Dataset extract:

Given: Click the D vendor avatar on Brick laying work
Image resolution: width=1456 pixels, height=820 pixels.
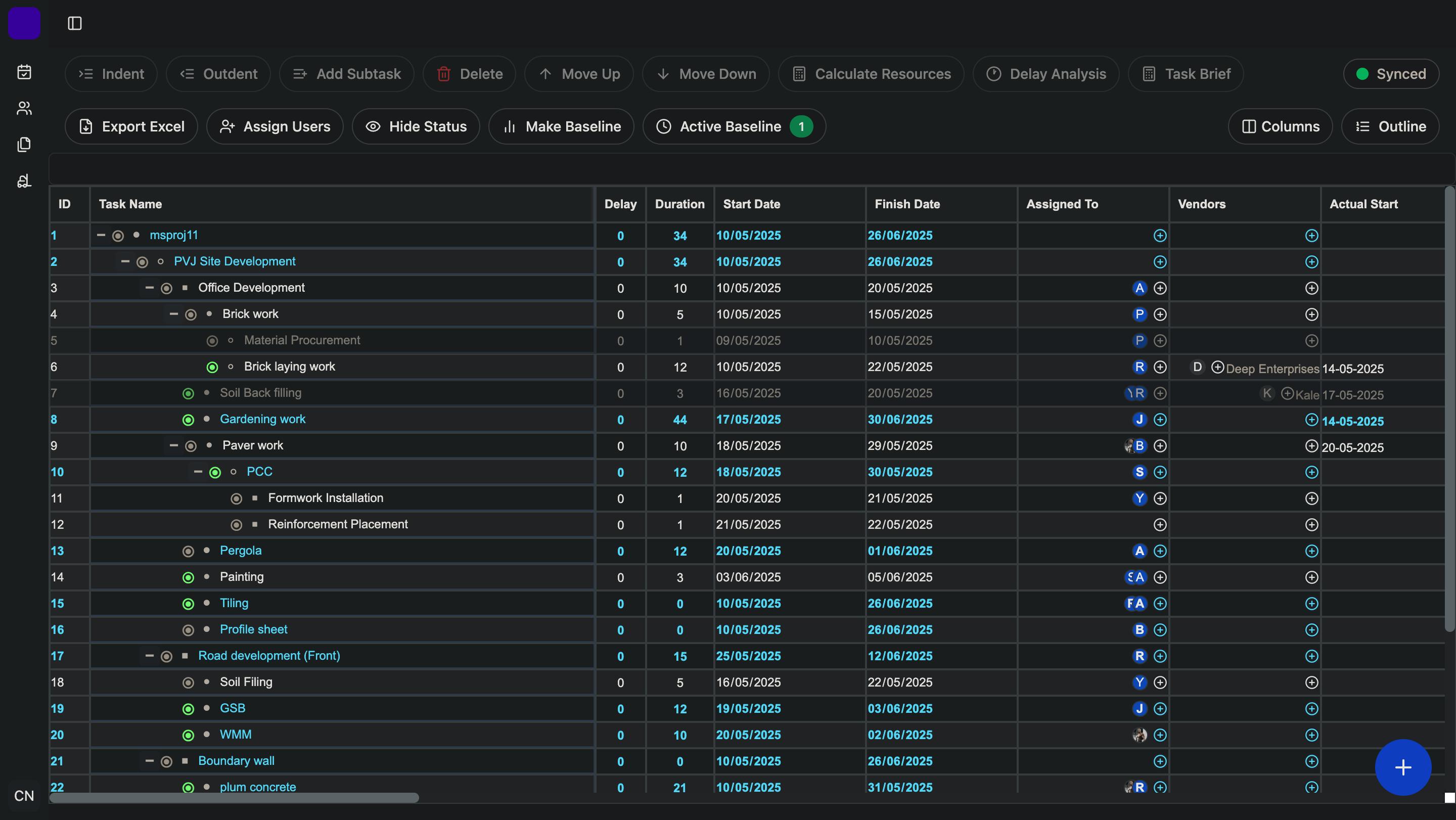Looking at the screenshot, I should (x=1197, y=367).
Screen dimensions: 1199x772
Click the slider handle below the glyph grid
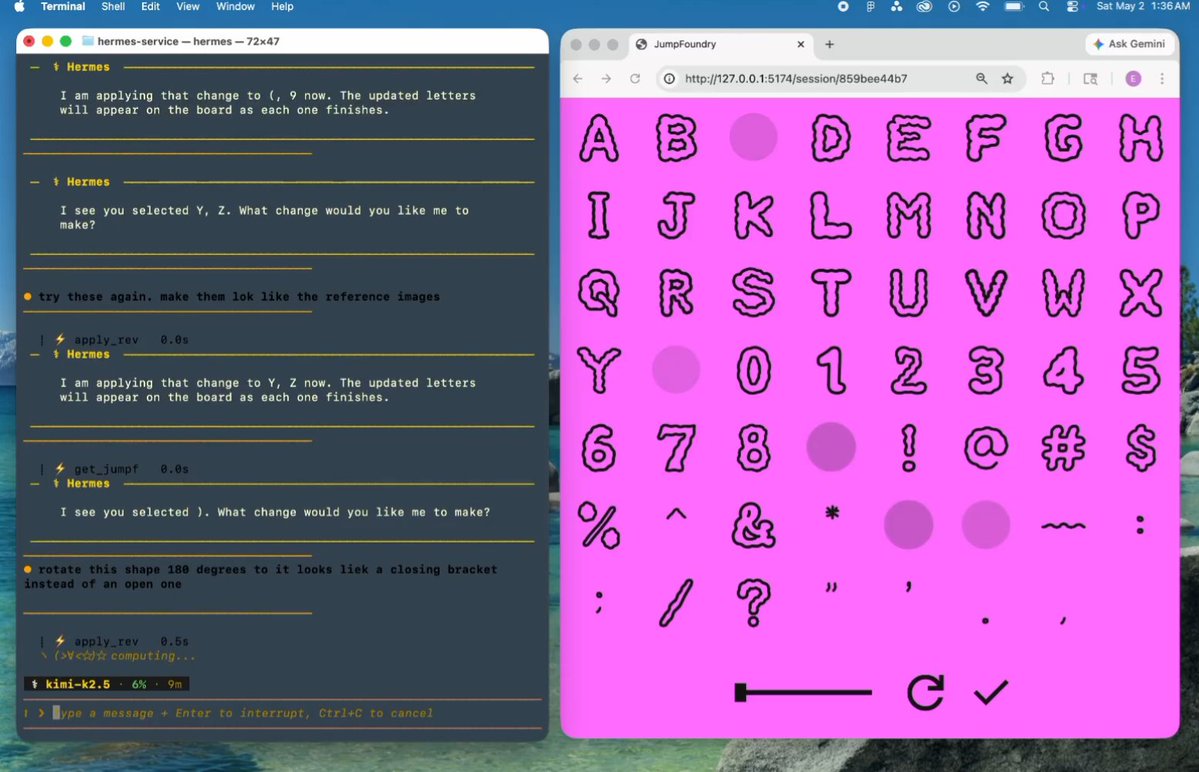pyautogui.click(x=740, y=693)
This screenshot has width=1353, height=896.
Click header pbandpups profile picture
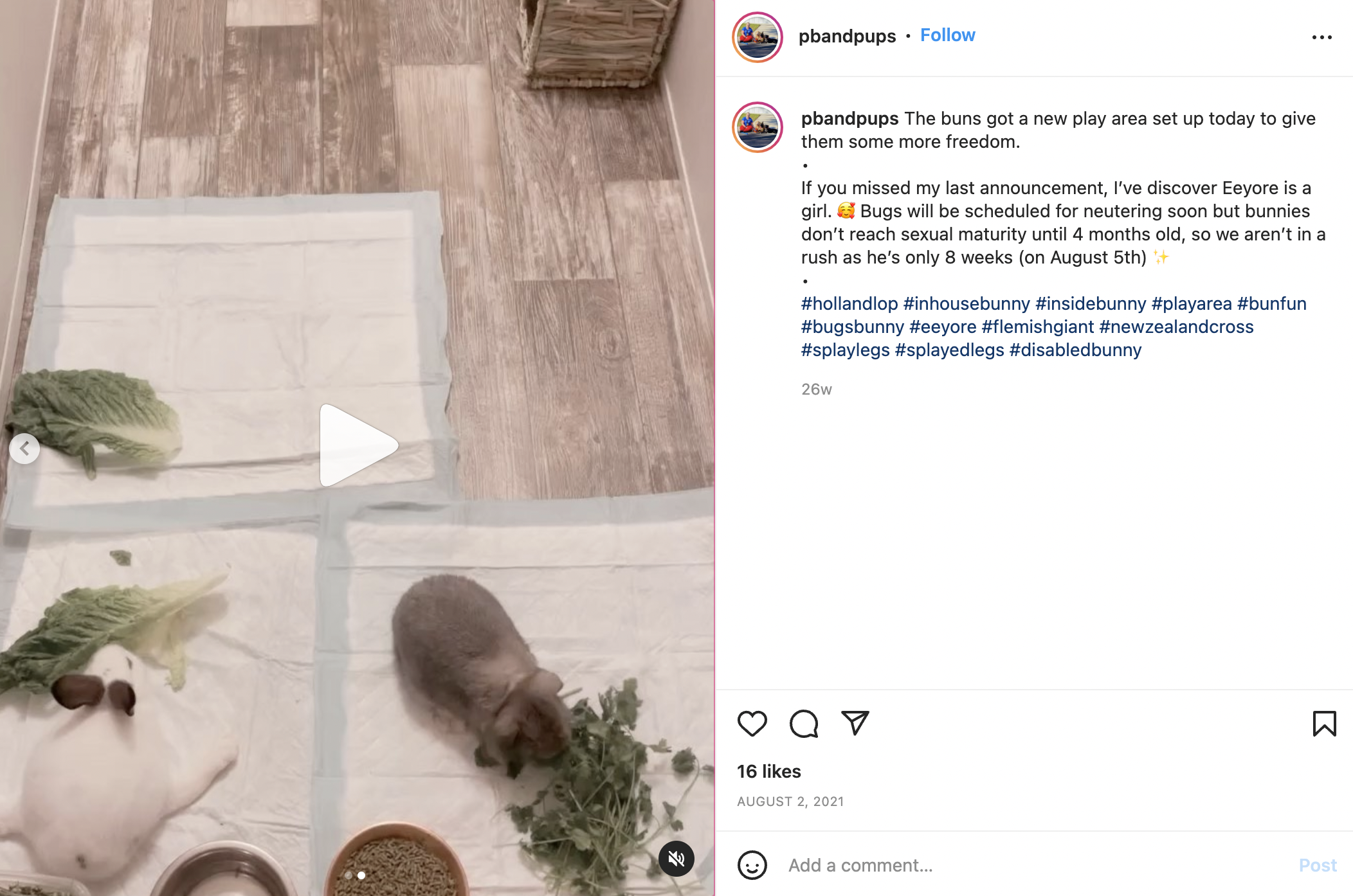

Aim: Reproduce every item above word for word, leaving out the pictures.

Result below:
Given: Click the D vendor avatar on Brick laying work
Image resolution: width=1456 pixels, height=820 pixels.
Looking at the screenshot, I should (x=1197, y=367).
Screen dimensions: 1199x772
Click the slider handle below the glyph grid
pyautogui.click(x=740, y=693)
This screenshot has width=1353, height=896.
Click header pbandpups profile picture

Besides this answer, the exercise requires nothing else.